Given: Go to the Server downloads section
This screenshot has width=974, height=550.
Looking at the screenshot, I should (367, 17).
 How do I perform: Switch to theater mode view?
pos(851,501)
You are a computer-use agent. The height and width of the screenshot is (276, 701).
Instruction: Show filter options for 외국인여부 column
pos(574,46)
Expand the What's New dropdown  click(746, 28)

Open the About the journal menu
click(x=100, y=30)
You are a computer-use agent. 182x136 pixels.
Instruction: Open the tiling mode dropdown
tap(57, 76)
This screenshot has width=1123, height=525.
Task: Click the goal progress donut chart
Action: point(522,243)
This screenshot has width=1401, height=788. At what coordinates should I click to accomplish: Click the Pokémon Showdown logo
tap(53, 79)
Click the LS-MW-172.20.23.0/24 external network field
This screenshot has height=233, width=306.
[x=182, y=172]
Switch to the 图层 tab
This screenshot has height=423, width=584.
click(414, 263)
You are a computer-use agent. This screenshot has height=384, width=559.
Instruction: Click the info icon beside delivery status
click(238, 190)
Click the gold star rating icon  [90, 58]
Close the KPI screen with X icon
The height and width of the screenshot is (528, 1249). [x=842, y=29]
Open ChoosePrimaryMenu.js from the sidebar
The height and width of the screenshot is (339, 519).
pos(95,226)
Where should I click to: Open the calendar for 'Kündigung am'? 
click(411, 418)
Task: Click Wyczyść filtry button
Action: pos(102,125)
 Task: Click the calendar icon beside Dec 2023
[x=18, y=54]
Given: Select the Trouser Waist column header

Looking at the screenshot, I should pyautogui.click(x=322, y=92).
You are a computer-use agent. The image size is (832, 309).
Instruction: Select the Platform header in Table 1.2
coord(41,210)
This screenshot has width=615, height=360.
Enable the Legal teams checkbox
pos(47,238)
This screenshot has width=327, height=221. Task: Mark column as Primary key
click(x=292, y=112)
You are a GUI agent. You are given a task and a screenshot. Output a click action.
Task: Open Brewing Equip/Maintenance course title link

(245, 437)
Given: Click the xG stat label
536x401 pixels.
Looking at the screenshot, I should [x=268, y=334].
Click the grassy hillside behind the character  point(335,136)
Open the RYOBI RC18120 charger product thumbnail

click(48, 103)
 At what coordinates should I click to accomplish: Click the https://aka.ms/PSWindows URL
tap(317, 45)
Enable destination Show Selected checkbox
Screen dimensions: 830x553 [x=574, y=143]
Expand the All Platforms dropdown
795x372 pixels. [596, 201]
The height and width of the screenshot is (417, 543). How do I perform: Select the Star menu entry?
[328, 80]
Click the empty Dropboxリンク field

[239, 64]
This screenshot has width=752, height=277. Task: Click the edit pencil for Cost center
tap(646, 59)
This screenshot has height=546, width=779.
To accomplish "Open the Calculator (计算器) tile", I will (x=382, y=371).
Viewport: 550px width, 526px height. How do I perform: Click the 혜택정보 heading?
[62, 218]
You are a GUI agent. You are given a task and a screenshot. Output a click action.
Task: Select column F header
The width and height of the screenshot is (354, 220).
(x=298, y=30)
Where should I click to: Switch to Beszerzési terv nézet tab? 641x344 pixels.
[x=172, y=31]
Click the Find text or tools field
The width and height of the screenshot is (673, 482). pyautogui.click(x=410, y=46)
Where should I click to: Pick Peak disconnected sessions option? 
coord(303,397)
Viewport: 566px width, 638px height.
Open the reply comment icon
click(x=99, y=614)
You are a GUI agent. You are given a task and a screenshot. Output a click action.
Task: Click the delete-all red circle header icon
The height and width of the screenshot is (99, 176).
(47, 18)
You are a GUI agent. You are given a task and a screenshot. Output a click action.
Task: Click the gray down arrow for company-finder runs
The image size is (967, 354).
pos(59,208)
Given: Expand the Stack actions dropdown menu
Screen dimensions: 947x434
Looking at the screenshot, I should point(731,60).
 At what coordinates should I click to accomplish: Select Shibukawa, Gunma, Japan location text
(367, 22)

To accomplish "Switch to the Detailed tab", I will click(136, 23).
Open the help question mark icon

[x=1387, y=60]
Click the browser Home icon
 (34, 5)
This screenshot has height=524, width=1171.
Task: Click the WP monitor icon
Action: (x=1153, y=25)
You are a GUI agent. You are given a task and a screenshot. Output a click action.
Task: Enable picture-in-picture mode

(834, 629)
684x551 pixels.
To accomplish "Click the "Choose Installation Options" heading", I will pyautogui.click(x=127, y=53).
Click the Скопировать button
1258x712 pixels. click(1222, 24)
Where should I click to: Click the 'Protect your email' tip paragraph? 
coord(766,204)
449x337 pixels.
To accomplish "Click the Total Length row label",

ASSIGNED TASK: With nothing added or dropped, retype the listing above.

RESULT OF THE EXERCISE:
Given: Go to the Server downloads section
This screenshot has width=974, height=550.
Looking at the screenshot, I should (367, 17).
 How do I perform: Switch to theater mode view?
pos(851,501)
You are a computer-use agent. The height and width of the screenshot is (276, 701).
Instruction: Show filter options for 외국인여부 column
pos(574,46)
Expand the What's New dropdown  click(746, 28)

Open the About the journal menu
click(x=100, y=30)
You are a computer-use agent. 182x136 pixels.
Instruction: Open the tiling mode dropdown
tap(57, 76)
This screenshot has width=1123, height=525.
Task: Click the goal progress donut chart
Action: point(522,243)
This screenshot has width=1401, height=788. At what coordinates should I click to accomplish: Click the Pokémon Showdown logo
tap(53, 79)
Click the LS-MW-172.20.23.0/24 external network field
This screenshot has height=233, width=306.
[x=182, y=172]
Switch to the 图层 tab
This screenshot has height=423, width=584.
click(414, 263)
You are a computer-use agent. This screenshot has height=384, width=559.
Instruction: Click the info icon beside delivery status
click(238, 190)
Click the gold star rating icon  [90, 58]
Close the KPI screen with X icon
The height and width of the screenshot is (528, 1249). [x=842, y=29]
Open ChoosePrimaryMenu.js from the sidebar
The height and width of the screenshot is (339, 519).
pos(95,226)
Where should I click to: Open the calendar for 'Kündigung am'? 
click(411, 418)
Task: Click Wyczyść filtry button
Action: pos(102,125)
 Task: Click the calendar icon beside Dec 2023
[x=18, y=54]
Given: Select the Trouser Waist column header

Looking at the screenshot, I should pyautogui.click(x=322, y=92).
You are a computer-use agent. The image size is (832, 309).
Instruction: Select the Platform header in Table 1.2
coord(41,210)
This screenshot has width=615, height=360.
Enable the Legal teams checkbox
pos(47,238)
This screenshot has width=327, height=221. Task: Mark column as Primary key
click(x=292, y=112)
You are a GUI agent. You are given a task and a screenshot. Output a click action.
Task: Open Brewing Equip/Maintenance course title link

(245, 437)
Given: Click the xG stat label
536x401 pixels.
Looking at the screenshot, I should [x=268, y=334].
Click the grassy hillside behind the character  point(335,136)
Open the RYOBI RC18120 charger product thumbnail

click(48, 103)
 At what coordinates should I click to accomplish: Click the https://aka.ms/PSWindows URL
tap(317, 45)
Enable destination Show Selected checkbox
Screen dimensions: 830x553 [x=574, y=143]
Expand the All Platforms dropdown
795x372 pixels. [596, 201]
The height and width of the screenshot is (417, 543). How do I perform: Select the Star menu entry?
[328, 80]
Click the empty Dropboxリンク field

[239, 64]
This screenshot has width=752, height=277. Task: Click the edit pencil for Cost center
tap(646, 59)
This screenshot has height=546, width=779.
To accomplish "Open the Calculator (计算器) tile", I will (x=382, y=371).
Viewport: 550px width, 526px height. How do I perform: Click the 혜택정보 heading?
[62, 218]
You are a GUI agent. You are given a task and a screenshot. Output a click action.
Task: Select column F header
The width and height of the screenshot is (354, 220).
(x=298, y=30)
Where should I click to: Switch to Beszerzési terv nézet tab? 641x344 pixels.
[x=172, y=31]
Click the Find text or tools field
The width and height of the screenshot is (673, 482). pyautogui.click(x=410, y=46)
Where should I click to: Pick Peak disconnected sessions option? 
coord(303,397)
Viewport: 566px width, 638px height.
Open the reply comment icon
click(x=99, y=614)
You are a GUI agent. You are given a task and a screenshot. Output a click action.
Task: Click the delete-all red circle header icon
The height and width of the screenshot is (99, 176).
(47, 18)
You are a GUI agent. You are given a task and a screenshot. Output a click action.
Task: Click the gray down arrow for company-finder runs
The image size is (967, 354).
pos(59,208)
Given: Expand the Stack actions dropdown menu
Screen dimensions: 947x434
Looking at the screenshot, I should point(731,60).
 At what coordinates should I click to accomplish: Select Shibukawa, Gunma, Japan location text
(367, 22)

To accomplish "Switch to the Detailed tab", I will click(136, 23).
Open the help question mark icon

[x=1387, y=60]
Click the browser Home icon
 (34, 5)
This screenshot has height=524, width=1171.
Task: Click the WP monitor icon
Action: (x=1153, y=25)
You are a GUI agent. You are given a task and a screenshot. Output a click action.
Task: Enable picture-in-picture mode

(834, 629)
684x551 pixels.
To accomplish "Click the "Choose Installation Options" heading", I will pyautogui.click(x=127, y=53).
Click the Скопировать button
1258x712 pixels. click(1222, 24)
Where should I click to: Click the 'Protect your email' tip paragraph? 
coord(766,204)
449x337 pixels.
To accomplish "Click the Total Length row label",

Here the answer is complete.